> [Material for this exercise]:
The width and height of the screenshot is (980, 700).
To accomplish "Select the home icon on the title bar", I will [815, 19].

...

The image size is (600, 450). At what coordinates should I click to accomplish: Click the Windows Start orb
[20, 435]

==

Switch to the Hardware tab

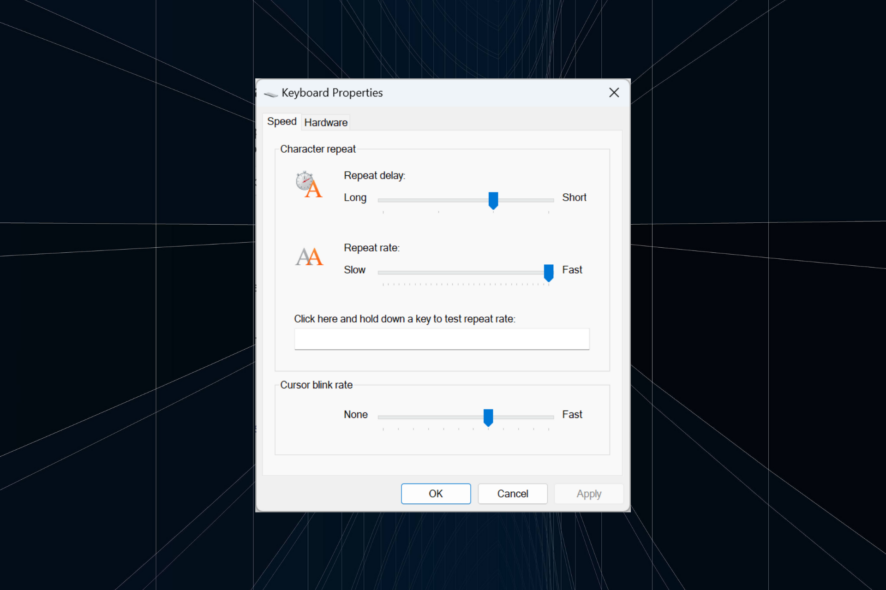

> [Your task]:
Please rewrite the records from the line containing "The width and" through the line containing "will [815, 19].", inclusive, replacing "title bar" with "toolbar" and leaving everything else as it is. Give only those lines.

> [Answer in full]:
The width and height of the screenshot is (980, 700).
To accomplish "Select the home icon on the toolbar", I will [815, 19].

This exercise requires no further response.